Eric Arthur Blair (George Orwell) was born in 1903 in India, where his father worked for the Civil Service. The family moved to England in 1907 and in 1917 Orwell entered Eton, where he contributed regularly to the various college magazines. He left in 1921 and joined the Indian Imperial Police in Burma the following year, in which he served until 1928.
His first published article appeared in Le Monde in October 1928, while Orwell was living in Paris, and he returned to England in 1929 to take up work as a private tutor and later as a scoolteacher (1932). Down and Out in Paris and London was published in 1933. Due to his poor health, Orwell gave up teaching, and worked as a part-time assistant in a Hampstead bookshop, and later was able to earn his living reviewing novels for the New English Weekly, a post he kept until 1940.

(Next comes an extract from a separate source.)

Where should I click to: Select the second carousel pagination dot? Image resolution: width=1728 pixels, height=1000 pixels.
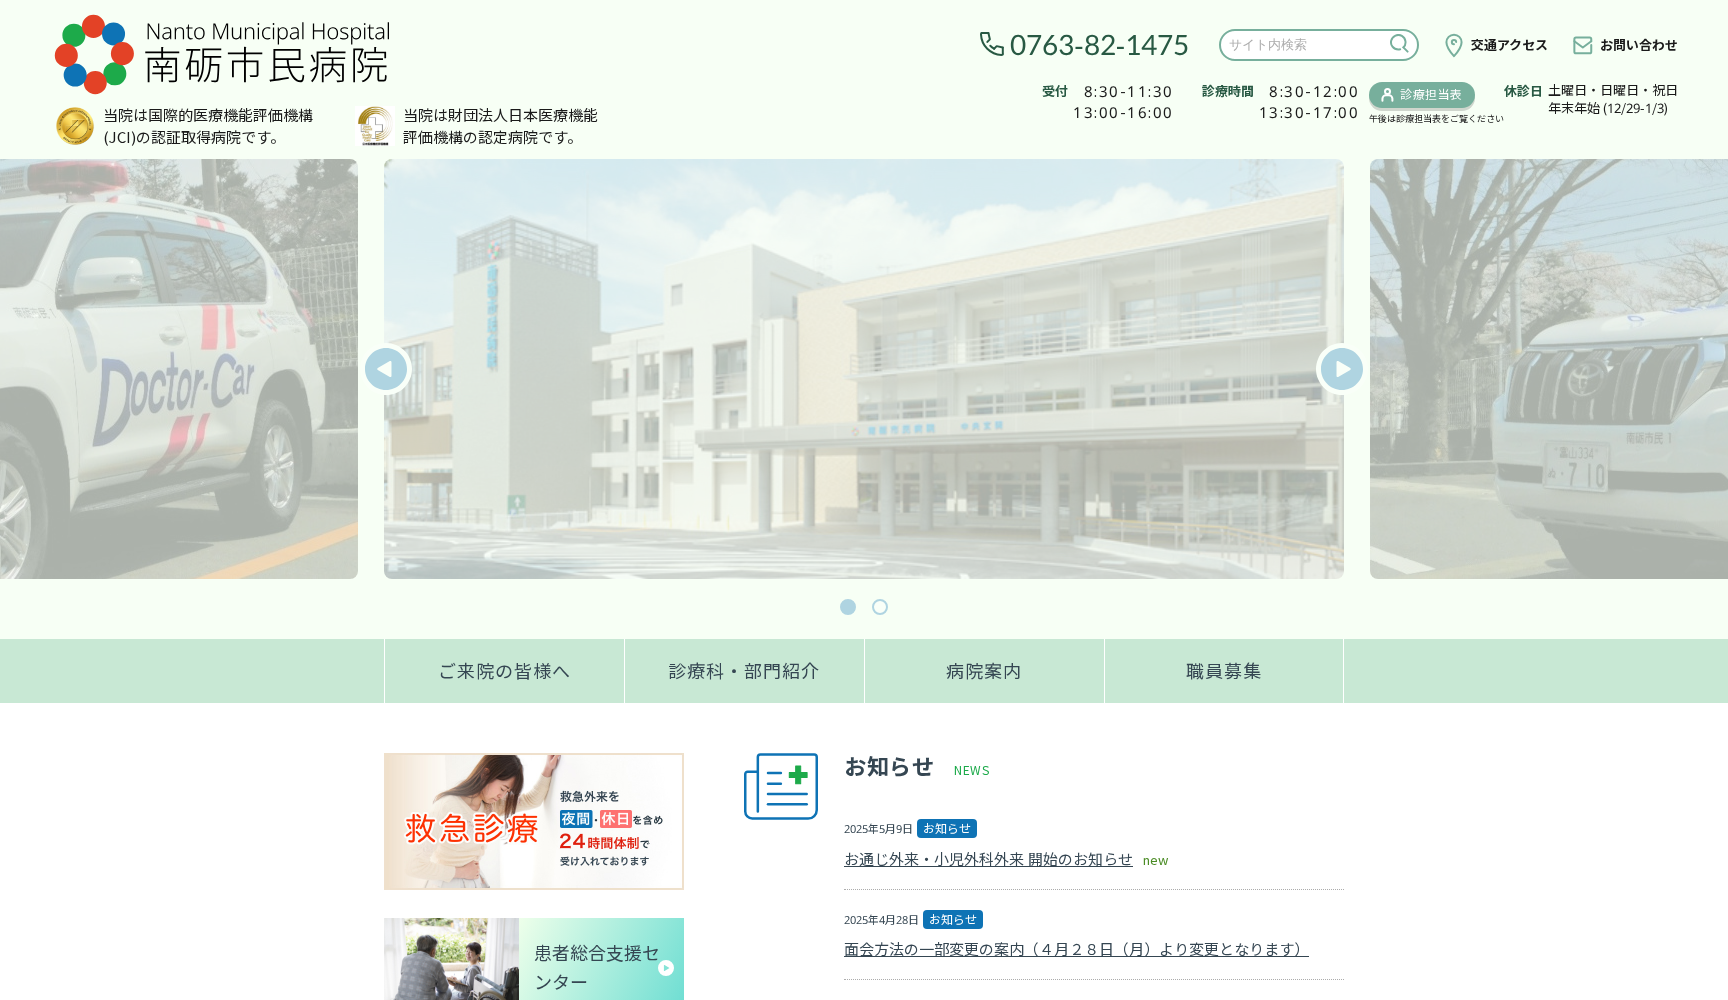coord(880,607)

At the end of 1936 Orwell went to Spainto fight for the Republicans and was wounded. During the Second World War he was a member of the Home Guard and worked for the BBC Eastern Service from 1940 to 1943. As literary editor of Tribune he contributed a regular page of political and literary commentary. From 1945 Orwell was the Observer’s war correspondent and later became a regular contributor to the Manchester Evening News.
Orwell suffered from tuberculosis, and was in and out of hospital from 1947 until his death in 1950. He was forty-six.
His publications include The Road to Wigan Pier, Coming Up for Air, Keep the Aspidistra Flying and Homage to Catalonia. Orwell’s name became widely known with the publication of Animal Farm and Nineteen Eighty-Four, both of which have sold more that two million copies. All Orwell’s works have been published in Penguin.